Lifetime enlisted two new actors to portray the famous couple for this third installment and despite the best efforts of Jordan Dean (The Punisher) to embody Harry’s goofball charm, Sydney Morton (She’s Gotta Have It) hits a homerun with her portrayal of Meghan. This is some Daniel Day-Lewis-level mimicry, and while the performance is nowhere close to being Oscar-worthy, everything from the cadence of her voice to her unnatural stillness encapsulates the former Suits star. The uncanny valley-ness of the other actors trying to fit these very familiar faces only highlights the disparity (it took half the movie’s running time for me to figure out the grumpy old man often sitting in the same room as William was Prince Charles and not a stuffy secretary).
Kate the Peacemaker
This is all Harry and Meghan’s show, but the Duchess of Cambridge skates through it with her allure intact. Far from being completely sinless, Kate (Laura Mitchell) manages to keep tempers from flaring on both sides and supports compromise when she’s allowed to have an opinion. The bombshell reveal in Harry and Meghan’s sitdown with Oprah Winfrey that it was actually Kate who made Meghan cry and not the other way around as reported in the press doesn’t get a second airing here. In one of the fictionalized conversations between the pair, Kate gets in a few digs over Meghan’s role in editing an issue of Vogue and expresses a similar desire to modernize the institution, but relents with an exasperated “the Palace always wins.” Can’t Meghan understand that change takes centuries?
William the wicked
Remember that one picture of Prince William flashing a shy smile that everyone had hanging up in their locker in 1998? So cute! So innocent! Unlike the future king of England we see circa 2020 where the now-husband and father (played by Jordan Whalen) comes off as a spoiled, petty brat. Duty and all that he was born to uphold and protect drives him (of course!), but in this telling he never stands up to the stand-in villain (an uptight, bitter personal secretary) constantly disparaging Meghan. She accuses her of playing the victim card and offers up this nasty gem after Meghan writes about her miscarraige in The New York Times: “Why does she have to go out flapping her feelings every time she gets a bit wobbly?” And when she just throws up her hands and says “The Firm” will just “cancel culture” them, fictional William replies, “You can’t exactly cancel the most woke bloke and his feminist bride.” Let the cringe-fest commence!
Princess Diana symbolism
Harry doesn’t want to repeat the abusive cycles his mother had to endure from the royal family or the press. He’s terrified of it actually. It haunts him. He will protect his wife and their budding family at all costs. At least we get an actual Diana to portray the parallels instead of her spirit showing up in various encounters with a lion.

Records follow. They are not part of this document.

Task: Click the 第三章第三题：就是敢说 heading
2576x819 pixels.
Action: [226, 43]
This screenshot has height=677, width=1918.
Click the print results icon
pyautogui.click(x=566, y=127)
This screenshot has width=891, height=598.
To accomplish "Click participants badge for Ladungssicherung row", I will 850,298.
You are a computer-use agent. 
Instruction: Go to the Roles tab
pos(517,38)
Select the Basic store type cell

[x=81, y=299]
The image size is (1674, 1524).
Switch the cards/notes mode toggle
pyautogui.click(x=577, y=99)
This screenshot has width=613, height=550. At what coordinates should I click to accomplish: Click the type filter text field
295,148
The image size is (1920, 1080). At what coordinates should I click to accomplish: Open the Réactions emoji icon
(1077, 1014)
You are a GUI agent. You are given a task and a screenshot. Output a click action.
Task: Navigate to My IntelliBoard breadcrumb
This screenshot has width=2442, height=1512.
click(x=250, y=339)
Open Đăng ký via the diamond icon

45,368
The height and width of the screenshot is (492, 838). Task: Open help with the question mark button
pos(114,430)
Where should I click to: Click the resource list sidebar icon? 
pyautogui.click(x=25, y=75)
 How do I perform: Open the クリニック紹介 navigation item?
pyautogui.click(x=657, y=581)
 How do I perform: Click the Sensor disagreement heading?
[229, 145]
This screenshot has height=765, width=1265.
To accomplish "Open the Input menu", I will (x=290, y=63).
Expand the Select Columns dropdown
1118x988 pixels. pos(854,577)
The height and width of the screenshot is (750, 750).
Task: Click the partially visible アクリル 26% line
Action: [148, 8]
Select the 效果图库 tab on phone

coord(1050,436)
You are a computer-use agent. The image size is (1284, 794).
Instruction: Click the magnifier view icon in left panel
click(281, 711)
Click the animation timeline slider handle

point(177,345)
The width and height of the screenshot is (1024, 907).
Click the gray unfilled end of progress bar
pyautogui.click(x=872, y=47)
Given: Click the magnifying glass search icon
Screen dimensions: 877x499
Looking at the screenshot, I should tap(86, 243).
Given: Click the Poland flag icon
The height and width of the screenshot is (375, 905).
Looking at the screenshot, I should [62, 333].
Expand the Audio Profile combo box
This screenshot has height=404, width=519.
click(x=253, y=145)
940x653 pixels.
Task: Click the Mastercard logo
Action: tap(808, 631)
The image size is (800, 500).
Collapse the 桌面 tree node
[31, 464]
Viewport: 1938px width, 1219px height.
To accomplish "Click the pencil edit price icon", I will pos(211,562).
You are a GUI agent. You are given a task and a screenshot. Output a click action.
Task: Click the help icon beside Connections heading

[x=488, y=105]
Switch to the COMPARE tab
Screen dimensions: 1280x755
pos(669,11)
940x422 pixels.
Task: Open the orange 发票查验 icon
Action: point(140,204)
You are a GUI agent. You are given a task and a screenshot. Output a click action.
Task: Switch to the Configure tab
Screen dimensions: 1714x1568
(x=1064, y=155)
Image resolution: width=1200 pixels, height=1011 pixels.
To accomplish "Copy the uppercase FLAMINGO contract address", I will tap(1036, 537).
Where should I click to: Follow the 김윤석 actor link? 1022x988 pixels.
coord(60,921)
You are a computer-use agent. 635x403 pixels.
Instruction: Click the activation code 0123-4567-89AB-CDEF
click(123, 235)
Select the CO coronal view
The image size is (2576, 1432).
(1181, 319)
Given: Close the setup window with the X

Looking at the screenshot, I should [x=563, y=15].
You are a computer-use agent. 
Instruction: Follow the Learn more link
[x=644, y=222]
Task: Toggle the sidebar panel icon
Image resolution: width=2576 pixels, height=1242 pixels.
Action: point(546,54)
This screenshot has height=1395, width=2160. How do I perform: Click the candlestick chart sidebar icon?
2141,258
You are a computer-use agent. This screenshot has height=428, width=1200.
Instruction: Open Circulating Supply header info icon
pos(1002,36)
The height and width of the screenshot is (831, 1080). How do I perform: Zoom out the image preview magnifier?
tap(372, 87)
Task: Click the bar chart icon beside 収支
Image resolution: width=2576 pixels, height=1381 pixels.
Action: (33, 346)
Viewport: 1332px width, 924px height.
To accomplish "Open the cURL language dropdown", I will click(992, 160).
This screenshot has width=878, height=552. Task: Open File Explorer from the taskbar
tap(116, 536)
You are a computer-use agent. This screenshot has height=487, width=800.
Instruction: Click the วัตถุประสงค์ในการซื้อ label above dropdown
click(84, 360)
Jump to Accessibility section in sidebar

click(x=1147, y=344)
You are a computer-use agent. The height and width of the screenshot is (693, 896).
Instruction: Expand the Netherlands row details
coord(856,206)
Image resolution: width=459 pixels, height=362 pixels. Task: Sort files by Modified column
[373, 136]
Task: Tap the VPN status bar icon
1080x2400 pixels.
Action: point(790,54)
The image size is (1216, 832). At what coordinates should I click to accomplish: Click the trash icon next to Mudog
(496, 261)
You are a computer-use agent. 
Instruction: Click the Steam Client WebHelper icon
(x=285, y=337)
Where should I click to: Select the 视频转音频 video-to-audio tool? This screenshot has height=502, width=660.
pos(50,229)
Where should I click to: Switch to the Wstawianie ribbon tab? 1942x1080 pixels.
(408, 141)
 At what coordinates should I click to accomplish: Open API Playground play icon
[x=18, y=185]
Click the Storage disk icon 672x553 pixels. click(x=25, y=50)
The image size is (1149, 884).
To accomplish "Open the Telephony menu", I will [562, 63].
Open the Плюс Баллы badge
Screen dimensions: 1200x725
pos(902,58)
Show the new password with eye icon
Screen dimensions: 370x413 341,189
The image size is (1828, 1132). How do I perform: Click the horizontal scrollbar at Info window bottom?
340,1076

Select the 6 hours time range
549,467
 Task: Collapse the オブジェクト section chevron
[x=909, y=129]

There is no Oprah. Other than Oprah.
There’s the queen and then there's the queen of television: Oprah Winfrey. And while it’s tolerable to watch an actress pop in for a quick scene as Queen Elizabeth II (someone we Americans have rarely even heard speak before Netflix’s The Crown took us inside the palace walls) to give a tongue lashing to her feuding grandsons, no one can fill Winfrey’s shoes - even for a reaction shot. Even in a world where Jennifer Hudson can borrow the throne from Aretha Franklin, Winfrey remains untouchable. Thankfully, Lifetime understands this and chose to focus only on Harry and Meghan during the detailed recreation of their famous backyard CBS interview.
The Machine. The Brand. The Firm.
References to the monarchy as “The Firm” occur so often, it’s a huge letdown that Tom Cruise never jumps out from behind a stodgy piece of furniture to reprise his role as Mitch McDeere in the 1993 Sydney Pollack film.
No alarms and no surprises
A passing glance at almost any issue of People Magazine in the last year basically defangs any element of suspense in this story. And unlike the fairy tale element of the previous movies, this one is rife with serious conflicts that result in stinging, still-unfolding repercussions. So much for escapist pleasure. But if Lifetime is truly committed to serializing the trajectory of these star-crossed lovers, then we need to see the messy bits along with the fantasy.
Harry & Meghan: Escaping the Palace premieres on Monday, September 6 at 8 pm ET on Lifetime.